Abstimmung im EU-Parlament Aus für ACTA-Abkommen
Das umstrittene Urheberrechtsabkommen ACTA ist vom Tisch: Im Europäischen Parlament stimmte eine Mehrheit der Abgeordneten gegen den zwischen der EU, den USA und neun weiteren Ländern geschlossenen Vertrag. Dieser sollte eigentlich Produktpiraterie bekämpfen, Kritiker fürchteten aber Netzsperren und Zensur.
Das Europaparlament hat das umstrittene Urheberrechtsabkommen ACTA endgültig abgelehnt. Wie erwartet stimmte eine breite Mehrheit der Abgeordneten in Straßburg gegen den Vertrag, den die EU-Kommission mit den USA und neun anderen Ländern ausgehandelt hatte. 478 Parlamentarier stimmten mit "Nein", nur 39 befürworteten das Vertragswerk. 165 Abgeordnete, vor allem Christdemokraten, enthielten sich ihrer Stimme.
In der EU ist das Abkommen damit vom Tisch, weil es ohne Zustimmung des Europaparlaments in der EU nicht in Kraft treten kann. Die Christdemokraten hatten zuletzt noch vergeblich versucht, die Abstimmung zu verschieben, um das Vertragswerk doch noch zu retten. Die EU-Kommission hat bereits klargestellt, dass es kein neues Abkommen geben soll. Sie will jetzt das Gutachten des Europäischen Gerichtshofes in Luxemburg (EuGH) abwarten, und dann die Lage prüfen.
Lob und Kritik aus den Parteien
Vertreter von SPD, FDP, Grünen, Linkspartei und Piratenpiraten begrüßten die Entscheidung. Der Vertrag sei auf "völlig intransparente Weise zustande gekommen", sagte etwa SPD-Chef Sigmar Gabriel. Im schlimmsten Fall hätte der Vertrag zu einer "erheblichen Beschränkung der Freiheit im Netz" führen können. Die Reaktionen in der Union fielen unterschiedlich aus. So bedauerte der außenhandelspolitische Sprecher der EVP-Fraktion, Daniel Caspary (CDU), die Entscheidung. Statt ACTA komplett abzulehnen, hätte man die Stellungnahme des EuGH abwarten sollen.

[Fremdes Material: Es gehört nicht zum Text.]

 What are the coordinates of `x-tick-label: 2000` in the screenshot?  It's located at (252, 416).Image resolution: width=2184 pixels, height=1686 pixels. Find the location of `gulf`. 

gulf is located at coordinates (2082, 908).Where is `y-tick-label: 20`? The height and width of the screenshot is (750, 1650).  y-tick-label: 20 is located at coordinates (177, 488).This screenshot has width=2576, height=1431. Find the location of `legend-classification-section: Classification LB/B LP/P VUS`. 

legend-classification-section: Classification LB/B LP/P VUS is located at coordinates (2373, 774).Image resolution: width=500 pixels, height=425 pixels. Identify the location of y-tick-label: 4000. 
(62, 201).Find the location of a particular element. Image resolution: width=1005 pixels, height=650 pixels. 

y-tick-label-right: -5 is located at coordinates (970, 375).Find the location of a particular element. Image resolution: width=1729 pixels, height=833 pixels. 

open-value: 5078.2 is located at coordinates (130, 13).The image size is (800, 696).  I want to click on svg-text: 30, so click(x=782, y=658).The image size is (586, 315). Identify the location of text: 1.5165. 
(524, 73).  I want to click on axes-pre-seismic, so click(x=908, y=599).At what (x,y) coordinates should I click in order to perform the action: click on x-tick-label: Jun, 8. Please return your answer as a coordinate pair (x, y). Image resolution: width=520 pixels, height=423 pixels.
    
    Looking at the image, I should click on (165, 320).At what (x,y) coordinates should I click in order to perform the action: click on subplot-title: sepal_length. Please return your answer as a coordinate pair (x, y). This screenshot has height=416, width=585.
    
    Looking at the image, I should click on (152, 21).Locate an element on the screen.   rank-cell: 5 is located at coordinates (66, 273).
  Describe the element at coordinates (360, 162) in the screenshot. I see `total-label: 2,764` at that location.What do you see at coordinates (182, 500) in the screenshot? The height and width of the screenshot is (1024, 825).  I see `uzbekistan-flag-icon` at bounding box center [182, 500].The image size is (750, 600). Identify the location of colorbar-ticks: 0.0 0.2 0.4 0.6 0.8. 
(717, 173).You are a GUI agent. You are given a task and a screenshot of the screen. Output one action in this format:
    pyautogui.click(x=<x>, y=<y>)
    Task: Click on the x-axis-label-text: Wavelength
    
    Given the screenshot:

Kritik kam auch von der Arbeitgeberseite: Der Bundesverband der Deutschen Industrie (BDI) sagte, Piraterie schade deutschen Unternehmen. ACTA wäre ein wichtiger erster Schritt gewesen, um einen internationalen Rechtsrahmen für den Schutz geistigen Eigentums zu schaffen.
Der Deutsche Journalisten-Verband (DJV) warnte vor einer Aufweichung des Urheberrechts. "Aus Sicht des DJV müssen die Urheber im Netz in gleichem Maße geschützt werden wie etwa in ihrem Verhältnis zu Verlagen oder Sendern", teilte die Gewerkschaft mit.
Berlin: Problem Produkt- und Markenpiraterie anpacken
Die Bundesregierung kündigte nach der Abstimmung in Straßburg an, sie wolle versuchen, zumindest Teile von ACTA (Anti-Counterfeitung Trade Agreement) zu retten: Die Bereiche Produkt- und Markenpiraterie könnten in einem separaten Abkommen geregelt werden, sagte Bundesjustizministerin Sabine Leutheusser-Schnarrenberger. Denn diese Probleme müssten auf den Tisch. Bislang stehe es aber nicht zur Debatte, ein neues Abkommen in dieser Richtung aufzulegen, ergänzte ein Ministeriumssprecher.
Deutschland hatte bereits im Februar beschlossen, dem Vertrag die Unterschrift zu versagen und den Entscheidungsprozess der EU abzuwarten. Das Abkommen sollte ursprünglich Produkt- und Markenpiraterie - auch im Internet - bekämpfen. Kritiker hatten aber befürchtet, dass es in der Folge zu einer massiven Überwachung im Internet, Zensur und sogar Netzsperren kommen könnte. Gegen den Vertrag waren weltweit immer wieder Menschen auf die Straßen gegangen.